The Japanese government raised its assessment of the economy for the first time in three years on signs the worst of the recession may be over.
“While the economy is in a difficult situation,” the pace of deterioration has “become moderate,” the Cabinet Office said in its monthly report released in Tokyo today, the first upgrade since February 2006. The government last month said the economy is “worsening rapidly while in a severe situation.”
The Bank of Japan also raised its assessment last week and Governor Masaaki Shirakawa today predicted the economy will resume growing this quarter after shrinking at a record pace in the first three months of the year. The government said it was more optimistic about exports and industrial production after companies said they plan to increase output to replenish stockpiles.
“We don’t expect the economy to keep deteriorating at the pace already seen,” said Fumihira Nishizaki, director of macroeconomic analysis at the Cabinet Office. “The economy will be supported by some improvement in overseas demand, inventory adjustments and stimulus packages.”

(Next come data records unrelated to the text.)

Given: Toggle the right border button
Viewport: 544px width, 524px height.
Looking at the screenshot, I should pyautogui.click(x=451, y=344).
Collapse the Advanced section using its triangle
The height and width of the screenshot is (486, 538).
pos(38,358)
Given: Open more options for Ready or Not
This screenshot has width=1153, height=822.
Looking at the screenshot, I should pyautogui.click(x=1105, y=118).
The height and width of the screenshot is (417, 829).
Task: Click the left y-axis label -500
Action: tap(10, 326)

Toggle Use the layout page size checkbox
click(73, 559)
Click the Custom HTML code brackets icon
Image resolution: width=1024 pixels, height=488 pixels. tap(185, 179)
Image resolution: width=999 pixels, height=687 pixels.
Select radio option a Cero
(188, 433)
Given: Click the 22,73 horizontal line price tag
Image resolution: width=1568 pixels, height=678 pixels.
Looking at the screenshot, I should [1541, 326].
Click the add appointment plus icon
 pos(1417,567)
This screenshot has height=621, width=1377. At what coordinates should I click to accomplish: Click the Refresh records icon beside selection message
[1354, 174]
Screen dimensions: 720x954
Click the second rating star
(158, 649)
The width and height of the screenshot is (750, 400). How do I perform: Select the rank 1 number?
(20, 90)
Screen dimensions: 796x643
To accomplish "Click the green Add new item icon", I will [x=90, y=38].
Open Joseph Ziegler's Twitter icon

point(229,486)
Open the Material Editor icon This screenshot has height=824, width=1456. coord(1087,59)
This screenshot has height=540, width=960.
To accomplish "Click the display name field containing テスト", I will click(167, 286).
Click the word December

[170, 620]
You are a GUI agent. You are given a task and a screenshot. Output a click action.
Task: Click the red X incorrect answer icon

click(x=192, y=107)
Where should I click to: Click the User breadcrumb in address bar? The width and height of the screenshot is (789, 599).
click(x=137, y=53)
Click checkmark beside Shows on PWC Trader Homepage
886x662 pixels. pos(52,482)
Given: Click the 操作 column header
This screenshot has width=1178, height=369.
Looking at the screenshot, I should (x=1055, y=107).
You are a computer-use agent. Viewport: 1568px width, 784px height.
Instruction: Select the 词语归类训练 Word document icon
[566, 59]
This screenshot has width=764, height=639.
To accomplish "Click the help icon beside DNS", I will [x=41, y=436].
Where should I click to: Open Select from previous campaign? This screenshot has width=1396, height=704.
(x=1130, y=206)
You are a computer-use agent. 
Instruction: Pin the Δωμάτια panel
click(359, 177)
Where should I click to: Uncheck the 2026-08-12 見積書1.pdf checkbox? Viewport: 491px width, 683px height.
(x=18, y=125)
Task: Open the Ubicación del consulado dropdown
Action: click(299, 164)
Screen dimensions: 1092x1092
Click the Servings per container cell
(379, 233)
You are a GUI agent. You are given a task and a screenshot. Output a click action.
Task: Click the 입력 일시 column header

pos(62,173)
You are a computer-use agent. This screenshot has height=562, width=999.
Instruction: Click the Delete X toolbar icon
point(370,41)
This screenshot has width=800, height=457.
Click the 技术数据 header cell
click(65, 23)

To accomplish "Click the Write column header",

The Nikkei 225 Stock Average has risen more than 30 percent since it fell to a 26-year low on March 10 freecreditreport. Sentiment among households and merchants improved for a fourth month in April.
The export slump probably eased and production rose for a second month in April, economists surveyed by Bloomberg expect reports to show this week.
Still, the government said it isn’t expecting a full- fledged recovery because unemployment is rising.
“The employment situation is severe and worsening rapidly,” the government said in today’s report, downgrading its assessment for labor conditions.
The jobless rate surged to 4.8 percent in April from 4.4 percent, the biggest gain since 1967, and economists expect a report this week to show that unemployment climbed to a five- year high in April.
“The downward pressure on the labor market will continue to be a downside risk,” Nishizaki said. “The economy is likely to remain in a severe state.”